Change "Where should I click to" to "Where do I click to" throughout the records below, keeping everything else the same.

▶ _Stored items from a collection_
□ □ □ □ □ □ □
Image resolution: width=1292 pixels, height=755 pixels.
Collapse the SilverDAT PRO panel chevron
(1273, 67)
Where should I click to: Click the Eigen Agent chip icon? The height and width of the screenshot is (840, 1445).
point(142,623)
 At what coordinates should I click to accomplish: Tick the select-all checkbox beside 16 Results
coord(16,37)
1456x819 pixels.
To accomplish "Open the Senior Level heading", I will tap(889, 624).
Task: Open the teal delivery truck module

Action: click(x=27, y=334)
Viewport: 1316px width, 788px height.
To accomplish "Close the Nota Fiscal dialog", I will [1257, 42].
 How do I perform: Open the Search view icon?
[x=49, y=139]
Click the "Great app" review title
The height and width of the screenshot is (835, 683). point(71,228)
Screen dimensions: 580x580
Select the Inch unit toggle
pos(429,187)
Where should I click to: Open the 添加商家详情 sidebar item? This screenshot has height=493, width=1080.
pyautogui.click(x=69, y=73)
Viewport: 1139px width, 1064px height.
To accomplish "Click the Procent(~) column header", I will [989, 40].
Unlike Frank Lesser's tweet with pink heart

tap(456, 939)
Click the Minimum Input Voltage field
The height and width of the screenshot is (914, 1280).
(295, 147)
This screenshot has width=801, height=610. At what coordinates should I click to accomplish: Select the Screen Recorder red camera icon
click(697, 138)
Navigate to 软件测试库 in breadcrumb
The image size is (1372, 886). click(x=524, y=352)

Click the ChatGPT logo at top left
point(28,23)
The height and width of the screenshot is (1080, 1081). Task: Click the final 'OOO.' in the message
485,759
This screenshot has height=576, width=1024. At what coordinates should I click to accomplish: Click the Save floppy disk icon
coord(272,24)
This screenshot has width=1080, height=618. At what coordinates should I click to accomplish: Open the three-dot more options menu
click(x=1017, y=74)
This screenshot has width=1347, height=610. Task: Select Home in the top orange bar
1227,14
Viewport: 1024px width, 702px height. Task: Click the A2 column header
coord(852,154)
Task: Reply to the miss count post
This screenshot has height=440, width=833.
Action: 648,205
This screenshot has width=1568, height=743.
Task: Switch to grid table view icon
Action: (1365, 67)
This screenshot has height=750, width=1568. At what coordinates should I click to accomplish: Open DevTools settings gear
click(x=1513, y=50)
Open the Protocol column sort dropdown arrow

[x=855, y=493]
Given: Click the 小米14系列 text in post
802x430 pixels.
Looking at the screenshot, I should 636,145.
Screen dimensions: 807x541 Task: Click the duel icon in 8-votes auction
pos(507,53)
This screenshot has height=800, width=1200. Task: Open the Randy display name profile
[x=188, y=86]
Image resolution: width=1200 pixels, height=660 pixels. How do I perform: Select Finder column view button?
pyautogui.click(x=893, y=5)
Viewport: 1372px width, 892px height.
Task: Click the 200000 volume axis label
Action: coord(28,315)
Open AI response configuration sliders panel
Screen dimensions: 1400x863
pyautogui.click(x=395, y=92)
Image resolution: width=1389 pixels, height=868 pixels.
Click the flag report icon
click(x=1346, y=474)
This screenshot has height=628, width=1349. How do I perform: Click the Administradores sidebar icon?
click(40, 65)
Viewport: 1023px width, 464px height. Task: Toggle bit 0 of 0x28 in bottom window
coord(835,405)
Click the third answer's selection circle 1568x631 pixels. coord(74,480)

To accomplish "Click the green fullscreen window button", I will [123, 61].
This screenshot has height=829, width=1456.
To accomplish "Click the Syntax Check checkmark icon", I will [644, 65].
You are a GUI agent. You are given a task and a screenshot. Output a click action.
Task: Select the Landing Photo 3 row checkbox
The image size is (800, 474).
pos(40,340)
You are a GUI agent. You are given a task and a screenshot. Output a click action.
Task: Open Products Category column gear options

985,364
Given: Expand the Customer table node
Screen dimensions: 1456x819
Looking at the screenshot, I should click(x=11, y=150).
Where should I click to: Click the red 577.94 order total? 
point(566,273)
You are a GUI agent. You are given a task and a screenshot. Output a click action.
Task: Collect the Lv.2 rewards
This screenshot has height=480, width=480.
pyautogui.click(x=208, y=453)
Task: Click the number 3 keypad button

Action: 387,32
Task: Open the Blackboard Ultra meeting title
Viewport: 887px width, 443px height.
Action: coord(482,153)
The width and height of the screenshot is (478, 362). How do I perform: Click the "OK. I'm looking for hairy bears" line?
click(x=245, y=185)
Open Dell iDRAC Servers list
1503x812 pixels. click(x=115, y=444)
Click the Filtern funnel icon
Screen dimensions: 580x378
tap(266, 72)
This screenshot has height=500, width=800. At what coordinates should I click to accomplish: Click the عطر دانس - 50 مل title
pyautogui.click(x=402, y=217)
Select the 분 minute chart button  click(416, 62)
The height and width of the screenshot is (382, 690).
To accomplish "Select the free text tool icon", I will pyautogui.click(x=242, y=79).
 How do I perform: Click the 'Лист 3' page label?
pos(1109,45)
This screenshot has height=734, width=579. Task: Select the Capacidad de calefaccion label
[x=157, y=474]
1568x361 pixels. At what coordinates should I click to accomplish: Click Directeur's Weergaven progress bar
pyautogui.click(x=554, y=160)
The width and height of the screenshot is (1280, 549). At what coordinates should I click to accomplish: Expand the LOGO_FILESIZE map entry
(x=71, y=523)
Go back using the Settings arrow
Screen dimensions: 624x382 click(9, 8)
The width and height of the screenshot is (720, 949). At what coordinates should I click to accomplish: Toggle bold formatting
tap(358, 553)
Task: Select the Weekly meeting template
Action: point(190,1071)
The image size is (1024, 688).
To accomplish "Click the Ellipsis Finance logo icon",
□ □ □ □ □ □ □
▶ _Answer in full_
Image resolution: width=1292 pixels, height=755 pixels.
Collapse the SilverDAT PRO panel chevron
(1273, 67)
Where do I click to: Click the Eigen Agent chip icon? The height and width of the screenshot is (840, 1445).
point(142,623)
 At what coordinates should I click to accomplish: Tick the select-all checkbox beside 16 Results
coord(16,37)
1456x819 pixels.
To accomplish "Open the Senior Level heading", I will tap(889, 624).
Task: Open the teal delivery truck module

Action: click(x=27, y=334)
Viewport: 1316px width, 788px height.
To accomplish "Close the Nota Fiscal dialog", I will [1257, 42].
 How do I perform: Open the Search view icon?
[x=49, y=139]
Click the "Great app" review title
The height and width of the screenshot is (835, 683). point(71,228)
Screen dimensions: 580x580
Select the Inch unit toggle
pos(429,187)
Where do I click to: Open the 添加商家详情 sidebar item? This screenshot has height=493, width=1080.
pyautogui.click(x=69, y=73)
Viewport: 1139px width, 1064px height.
To accomplish "Click the Procent(~) column header", I will [989, 40].
Unlike Frank Lesser's tweet with pink heart

tap(456, 939)
Click the Minimum Input Voltage field
The height and width of the screenshot is (914, 1280).
(295, 147)
This screenshot has width=801, height=610. At what coordinates should I click to accomplish: Select the Screen Recorder red camera icon
click(697, 138)
Navigate to 软件测试库 in breadcrumb
The image size is (1372, 886). click(x=524, y=352)

Click the ChatGPT logo at top left
point(28,23)
The height and width of the screenshot is (1080, 1081). Task: Click the final 'OOO.' in the message
485,759
This screenshot has height=576, width=1024. At what coordinates should I click to accomplish: Click the Save floppy disk icon
coord(272,24)
This screenshot has width=1080, height=618. At what coordinates should I click to accomplish: Open the three-dot more options menu
click(x=1017, y=74)
This screenshot has width=1347, height=610. Task: Select Home in the top orange bar
1227,14
Viewport: 1024px width, 702px height. Task: Click the A2 column header
coord(852,154)
Task: Reply to the miss count post
This screenshot has height=440, width=833.
Action: 648,205
This screenshot has width=1568, height=743.
Task: Switch to grid table view icon
Action: (1365, 67)
This screenshot has height=750, width=1568. At what coordinates should I click to accomplish: Open DevTools settings gear
click(x=1513, y=50)
Open the Protocol column sort dropdown arrow

[x=855, y=493]
Given: Click the 小米14系列 text in post
802x430 pixels.
Looking at the screenshot, I should 636,145.
Screen dimensions: 807x541 Task: Click the duel icon in 8-votes auction
pos(507,53)
This screenshot has height=800, width=1200. Task: Open the Randy display name profile
[x=188, y=86]
Image resolution: width=1200 pixels, height=660 pixels. How do I perform: Select Finder column view button?
pyautogui.click(x=893, y=5)
Viewport: 1372px width, 892px height.
Task: Click the 200000 volume axis label
Action: coord(28,315)
Open AI response configuration sliders panel
Screen dimensions: 1400x863
pyautogui.click(x=395, y=92)
Image resolution: width=1389 pixels, height=868 pixels.
Click the flag report icon
click(x=1346, y=474)
This screenshot has height=628, width=1349. How do I perform: Click the Administradores sidebar icon?
click(40, 65)
Viewport: 1023px width, 464px height. Task: Toggle bit 0 of 0x28 in bottom window
coord(835,405)
Click the third answer's selection circle 1568x631 pixels. coord(74,480)

To accomplish "Click the green fullscreen window button", I will [123, 61].
This screenshot has height=829, width=1456.
To accomplish "Click the Syntax Check checkmark icon", I will [644, 65].
You are a GUI agent. You are given a task and a screenshot. Output a click action.
Task: Select the Landing Photo 3 row checkbox
The image size is (800, 474).
pos(40,340)
You are a GUI agent. You are given a task and a screenshot. Output a click action.
Task: Open Products Category column gear options

985,364
Given: Expand the Customer table node
Screen dimensions: 1456x819
Looking at the screenshot, I should click(x=11, y=150).
Where do I click to: Click the red 577.94 order total? 
point(566,273)
You are a GUI agent. You are given a task and a screenshot. Output a click action.
Task: Collect the Lv.2 rewards
This screenshot has height=480, width=480.
pyautogui.click(x=208, y=453)
Task: Click the number 3 keypad button

Action: 387,32
Task: Open the Blackboard Ultra meeting title
Viewport: 887px width, 443px height.
Action: coord(482,153)
The width and height of the screenshot is (478, 362). How do I perform: Click the "OK. I'm looking for hairy bears" line?
click(x=245, y=185)
Open Dell iDRAC Servers list
1503x812 pixels. click(x=115, y=444)
Click the Filtern funnel icon
Screen dimensions: 580x378
tap(266, 72)
This screenshot has height=500, width=800. At what coordinates should I click to accomplish: Click the عطر دانس - 50 مل title
pyautogui.click(x=402, y=217)
Select the 분 minute chart button  click(416, 62)
The height and width of the screenshot is (382, 690).
To accomplish "Select the free text tool icon", I will pyautogui.click(x=242, y=79).
 How do I perform: Click the 'Лист 3' page label?
pos(1109,45)
This screenshot has height=734, width=579. Task: Select the Capacidad de calefaccion label
[x=157, y=474]
1568x361 pixels. At what coordinates should I click to accomplish: Click Directeur's Weergaven progress bar
pyautogui.click(x=554, y=160)
The width and height of the screenshot is (1280, 549). At what coordinates should I click to accomplish: Expand the LOGO_FILESIZE map entry
(x=71, y=523)
Go back using the Settings arrow
Screen dimensions: 624x382 click(9, 8)
The width and height of the screenshot is (720, 949). At what coordinates should I click to accomplish: Toggle bold formatting
tap(358, 553)
Task: Select the Weekly meeting template
Action: point(190,1071)
The image size is (1024, 688).
To accomplish "Click the Ellipsis Finance logo icon",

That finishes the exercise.